▼▼▼

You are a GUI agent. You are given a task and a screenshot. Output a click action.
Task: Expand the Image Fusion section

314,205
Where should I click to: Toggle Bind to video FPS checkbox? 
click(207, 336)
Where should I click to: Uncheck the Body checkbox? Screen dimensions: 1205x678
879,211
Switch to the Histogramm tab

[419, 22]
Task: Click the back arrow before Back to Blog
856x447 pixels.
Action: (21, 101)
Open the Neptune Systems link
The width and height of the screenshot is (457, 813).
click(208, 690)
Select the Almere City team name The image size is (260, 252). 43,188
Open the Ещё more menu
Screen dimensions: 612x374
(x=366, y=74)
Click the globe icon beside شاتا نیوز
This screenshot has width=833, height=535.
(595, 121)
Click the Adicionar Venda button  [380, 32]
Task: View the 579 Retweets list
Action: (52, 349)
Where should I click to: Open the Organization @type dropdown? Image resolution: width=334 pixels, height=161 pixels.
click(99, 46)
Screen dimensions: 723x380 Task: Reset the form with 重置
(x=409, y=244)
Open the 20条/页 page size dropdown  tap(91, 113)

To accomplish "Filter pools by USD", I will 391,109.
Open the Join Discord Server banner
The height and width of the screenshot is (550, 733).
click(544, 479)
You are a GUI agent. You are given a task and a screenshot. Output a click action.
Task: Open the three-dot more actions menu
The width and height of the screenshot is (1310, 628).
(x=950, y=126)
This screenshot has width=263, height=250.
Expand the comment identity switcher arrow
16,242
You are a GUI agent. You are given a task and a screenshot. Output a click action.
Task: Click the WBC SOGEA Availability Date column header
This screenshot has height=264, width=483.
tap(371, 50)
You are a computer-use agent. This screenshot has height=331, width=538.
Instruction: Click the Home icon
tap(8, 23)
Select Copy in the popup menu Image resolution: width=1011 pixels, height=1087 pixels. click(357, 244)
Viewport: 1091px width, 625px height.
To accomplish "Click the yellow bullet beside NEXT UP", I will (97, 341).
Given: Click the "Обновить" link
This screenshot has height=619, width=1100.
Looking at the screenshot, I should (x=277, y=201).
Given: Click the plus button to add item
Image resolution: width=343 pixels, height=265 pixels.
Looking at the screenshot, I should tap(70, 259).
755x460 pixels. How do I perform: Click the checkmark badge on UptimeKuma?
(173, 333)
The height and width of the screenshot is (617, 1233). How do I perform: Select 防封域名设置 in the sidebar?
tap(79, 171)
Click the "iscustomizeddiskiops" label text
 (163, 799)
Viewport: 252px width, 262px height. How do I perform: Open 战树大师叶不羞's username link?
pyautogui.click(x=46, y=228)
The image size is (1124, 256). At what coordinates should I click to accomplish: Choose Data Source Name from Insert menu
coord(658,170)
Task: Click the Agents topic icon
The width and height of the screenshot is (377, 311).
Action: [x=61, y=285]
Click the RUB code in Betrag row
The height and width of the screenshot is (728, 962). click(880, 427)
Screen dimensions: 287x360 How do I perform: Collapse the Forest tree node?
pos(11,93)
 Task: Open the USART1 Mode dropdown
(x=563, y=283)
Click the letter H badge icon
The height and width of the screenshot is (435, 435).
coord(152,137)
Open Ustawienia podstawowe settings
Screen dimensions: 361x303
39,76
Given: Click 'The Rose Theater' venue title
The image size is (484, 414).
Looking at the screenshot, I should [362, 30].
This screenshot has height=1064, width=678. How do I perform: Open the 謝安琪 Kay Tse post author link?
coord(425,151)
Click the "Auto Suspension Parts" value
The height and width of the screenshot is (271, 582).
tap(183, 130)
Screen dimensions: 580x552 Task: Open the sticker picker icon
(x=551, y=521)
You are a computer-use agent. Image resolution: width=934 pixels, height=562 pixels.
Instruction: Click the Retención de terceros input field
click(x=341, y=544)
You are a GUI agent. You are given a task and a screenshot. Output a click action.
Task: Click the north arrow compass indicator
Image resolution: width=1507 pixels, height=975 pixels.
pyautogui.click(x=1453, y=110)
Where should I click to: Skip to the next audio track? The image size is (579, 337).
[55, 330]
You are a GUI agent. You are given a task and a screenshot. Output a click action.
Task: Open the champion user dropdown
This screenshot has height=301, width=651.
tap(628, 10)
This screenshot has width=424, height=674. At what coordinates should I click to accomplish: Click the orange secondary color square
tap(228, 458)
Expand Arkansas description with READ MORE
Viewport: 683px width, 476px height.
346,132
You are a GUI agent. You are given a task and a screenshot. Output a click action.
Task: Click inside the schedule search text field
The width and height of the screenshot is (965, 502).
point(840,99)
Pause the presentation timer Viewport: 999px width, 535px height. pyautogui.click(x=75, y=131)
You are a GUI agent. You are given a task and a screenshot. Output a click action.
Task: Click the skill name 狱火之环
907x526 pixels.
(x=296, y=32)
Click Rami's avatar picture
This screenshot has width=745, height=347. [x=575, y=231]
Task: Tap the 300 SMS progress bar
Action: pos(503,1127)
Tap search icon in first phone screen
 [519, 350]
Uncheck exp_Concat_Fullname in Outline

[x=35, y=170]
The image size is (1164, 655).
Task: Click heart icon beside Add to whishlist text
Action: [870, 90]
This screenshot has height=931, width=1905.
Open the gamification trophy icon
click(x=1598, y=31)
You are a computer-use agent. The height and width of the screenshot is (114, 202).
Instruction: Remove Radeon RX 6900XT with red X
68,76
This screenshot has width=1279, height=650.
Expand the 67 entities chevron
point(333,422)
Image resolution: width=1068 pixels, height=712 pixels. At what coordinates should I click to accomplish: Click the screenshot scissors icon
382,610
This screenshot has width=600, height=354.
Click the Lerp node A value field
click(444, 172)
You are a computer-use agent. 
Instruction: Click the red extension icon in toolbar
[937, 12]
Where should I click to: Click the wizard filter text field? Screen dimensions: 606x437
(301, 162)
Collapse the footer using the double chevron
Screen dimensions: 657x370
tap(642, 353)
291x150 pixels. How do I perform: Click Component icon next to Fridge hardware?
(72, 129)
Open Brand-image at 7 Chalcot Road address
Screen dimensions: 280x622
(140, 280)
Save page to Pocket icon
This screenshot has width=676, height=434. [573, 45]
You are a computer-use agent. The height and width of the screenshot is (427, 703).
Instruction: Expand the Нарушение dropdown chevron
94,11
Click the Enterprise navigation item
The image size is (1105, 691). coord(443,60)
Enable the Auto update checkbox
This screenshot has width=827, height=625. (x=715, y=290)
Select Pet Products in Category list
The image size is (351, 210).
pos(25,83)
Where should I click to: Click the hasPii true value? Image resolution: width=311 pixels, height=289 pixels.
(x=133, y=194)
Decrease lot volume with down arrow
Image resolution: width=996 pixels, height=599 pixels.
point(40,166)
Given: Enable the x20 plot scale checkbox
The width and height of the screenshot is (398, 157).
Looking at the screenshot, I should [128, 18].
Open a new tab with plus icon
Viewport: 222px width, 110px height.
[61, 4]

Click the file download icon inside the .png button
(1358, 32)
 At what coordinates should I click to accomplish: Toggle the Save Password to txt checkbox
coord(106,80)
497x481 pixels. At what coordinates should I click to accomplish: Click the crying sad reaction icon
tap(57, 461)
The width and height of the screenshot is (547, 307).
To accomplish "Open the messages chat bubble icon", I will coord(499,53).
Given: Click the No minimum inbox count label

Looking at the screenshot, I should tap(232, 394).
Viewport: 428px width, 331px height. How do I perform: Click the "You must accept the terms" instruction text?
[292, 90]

▲▲▲

Work order:
A faithful, word-for-word transcription of the data above is required.

Exercise solution:
You are a GUI agent. You are given a task and a screenshot. Output a click action.
Task: Expand the Image Fusion section

314,205
Where should I click to: Toggle Bind to video FPS checkbox? 
click(207, 336)
Where should I click to: Uncheck the Body checkbox? Screen dimensions: 1205x678
879,211
Switch to the Histogramm tab

[419, 22]
Task: Click the back arrow before Back to Blog
856x447 pixels.
Action: (21, 101)
Open the Neptune Systems link
The width and height of the screenshot is (457, 813).
click(208, 690)
Select the Almere City team name The image size is (260, 252). 43,188
Open the Ещё more menu
Screen dimensions: 612x374
(x=366, y=74)
Click the globe icon beside شاتا نیوز
This screenshot has width=833, height=535.
(595, 121)
Click the Adicionar Venda button  [380, 32]
Task: View the 579 Retweets list
Action: (52, 349)
Where should I click to: Open the Organization @type dropdown? Image resolution: width=334 pixels, height=161 pixels.
click(99, 46)
Screen dimensions: 723x380 Task: Reset the form with 重置
(x=409, y=244)
Open the 20条/页 page size dropdown  tap(91, 113)

To accomplish "Filter pools by USD", I will 391,109.
Open the Join Discord Server banner
The height and width of the screenshot is (550, 733).
click(544, 479)
You are a GUI agent. You are given a task and a screenshot. Output a click action.
Task: Open the three-dot more actions menu
The width and height of the screenshot is (1310, 628).
(x=950, y=126)
This screenshot has width=263, height=250.
Expand the comment identity switcher arrow
16,242
You are a GUI agent. You are given a task and a screenshot. Output a click action.
Task: Click the WBC SOGEA Availability Date column header
This screenshot has height=264, width=483.
tap(371, 50)
You are a computer-use agent. This screenshot has height=331, width=538.
Instruction: Click the Home icon
tap(8, 23)
Select Copy in the popup menu Image resolution: width=1011 pixels, height=1087 pixels. click(357, 244)
Viewport: 1091px width, 625px height.
To accomplish "Click the yellow bullet beside NEXT UP", I will (97, 341).
Given: Click the "Обновить" link
This screenshot has height=619, width=1100.
Looking at the screenshot, I should (x=277, y=201).
Given: Click the plus button to add item
Image resolution: width=343 pixels, height=265 pixels.
Looking at the screenshot, I should tap(70, 259).
755x460 pixels. How do I perform: Click the checkmark badge on UptimeKuma?
(173, 333)
The height and width of the screenshot is (617, 1233). How do I perform: Select 防封域名设置 in the sidebar?
tap(79, 171)
Click the "iscustomizeddiskiops" label text
 (163, 799)
Viewport: 252px width, 262px height. How do I perform: Open 战树大师叶不羞's username link?
pyautogui.click(x=46, y=228)
The image size is (1124, 256). At what coordinates should I click to accomplish: Choose Data Source Name from Insert menu
coord(658,170)
Task: Click the Agents topic icon
The width and height of the screenshot is (377, 311).
Action: [x=61, y=285]
Click the RUB code in Betrag row
The height and width of the screenshot is (728, 962). click(880, 427)
Screen dimensions: 287x360 How do I perform: Collapse the Forest tree node?
pos(11,93)
 Task: Open the USART1 Mode dropdown
(x=563, y=283)
Click the letter H badge icon
The height and width of the screenshot is (435, 435).
coord(152,137)
Open Ustawienia podstawowe settings
Screen dimensions: 361x303
39,76
Given: Click 'The Rose Theater' venue title
The image size is (484, 414).
Looking at the screenshot, I should [362, 30].
This screenshot has height=1064, width=678. How do I perform: Open the 謝安琪 Kay Tse post author link?
coord(425,151)
Click the "Auto Suspension Parts" value
The height and width of the screenshot is (271, 582).
tap(183, 130)
Screen dimensions: 580x552 Task: Open the sticker picker icon
(x=551, y=521)
You are a computer-use agent. Image resolution: width=934 pixels, height=562 pixels.
Instruction: Click the Retención de terceros input field
click(x=341, y=544)
You are a GUI agent. You are given a task and a screenshot. Output a click action.
Task: Click the north arrow compass indicator
Image resolution: width=1507 pixels, height=975 pixels.
pyautogui.click(x=1453, y=110)
Where should I click to: Skip to the next audio track? The image size is (579, 337).
[55, 330]
You are a GUI agent. You are given a task and a screenshot. Output a click action.
Task: Open the champion user dropdown
This screenshot has height=301, width=651.
tap(628, 10)
This screenshot has width=424, height=674. At what coordinates should I click to accomplish: Click the orange secondary color square
tap(228, 458)
Expand Arkansas description with READ MORE
Viewport: 683px width, 476px height.
346,132
You are a GUI agent. You are given a task and a screenshot. Output a click action.
Task: Click inside the schedule search text field
The width and height of the screenshot is (965, 502).
point(840,99)
Pause the presentation timer Viewport: 999px width, 535px height. pyautogui.click(x=75, y=131)
You are a GUI agent. You are given a task and a screenshot. Output a click action.
Task: Click the skill name 狱火之环
907x526 pixels.
(x=296, y=32)
Click Rami's avatar picture
This screenshot has width=745, height=347. [x=575, y=231]
Task: Tap the 300 SMS progress bar
Action: pos(503,1127)
Tap search icon in first phone screen
 [519, 350]
Uncheck exp_Concat_Fullname in Outline

[x=35, y=170]
The image size is (1164, 655).
Task: Click heart icon beside Add to whishlist text
Action: [870, 90]
This screenshot has height=931, width=1905.
Open the gamification trophy icon
click(x=1598, y=31)
You are a computer-use agent. The height and width of the screenshot is (114, 202).
Instruction: Remove Radeon RX 6900XT with red X
68,76
This screenshot has width=1279, height=650.
Expand the 67 entities chevron
point(333,422)
Image resolution: width=1068 pixels, height=712 pixels. At what coordinates should I click to accomplish: Click the screenshot scissors icon
382,610
This screenshot has width=600, height=354.
Click the Lerp node A value field
click(444, 172)
You are a computer-use agent. 
Instruction: Click the red extension icon in toolbar
[937, 12]
Where should I click to: Click the wizard filter text field? Screen dimensions: 606x437
(301, 162)
Collapse the footer using the double chevron
Screen dimensions: 657x370
tap(642, 353)
291x150 pixels. How do I perform: Click Component icon next to Fridge hardware?
(72, 129)
Open Brand-image at 7 Chalcot Road address
Screen dimensions: 280x622
(140, 280)
Save page to Pocket icon
This screenshot has width=676, height=434. [573, 45]
You are a computer-use agent. The height and width of the screenshot is (427, 703).
Instruction: Expand the Нарушение dropdown chevron
94,11
Click the Enterprise navigation item
The image size is (1105, 691). coord(443,60)
Enable the Auto update checkbox
This screenshot has width=827, height=625. (x=715, y=290)
Select Pet Products in Category list
The image size is (351, 210).
pos(25,83)
Where should I click to: Click the hasPii true value? Image resolution: width=311 pixels, height=289 pixels.
(x=133, y=194)
Decrease lot volume with down arrow
Image resolution: width=996 pixels, height=599 pixels.
point(40,166)
Given: Enable the x20 plot scale checkbox
The width and height of the screenshot is (398, 157).
Looking at the screenshot, I should [128, 18].
Open a new tab with plus icon
Viewport: 222px width, 110px height.
[61, 4]

Click the file download icon inside the .png button
(1358, 32)
 At what coordinates should I click to accomplish: Toggle the Save Password to txt checkbox
coord(106,80)
497x481 pixels. At what coordinates should I click to accomplish: Click the crying sad reaction icon
tap(57, 461)
The width and height of the screenshot is (547, 307).
To accomplish "Open the messages chat bubble icon", I will coord(499,53).
Given: Click the No minimum inbox count label

Looking at the screenshot, I should tap(232, 394).
Viewport: 428px width, 331px height. How do I perform: Click the "You must accept the terms" instruction text?
[292, 90]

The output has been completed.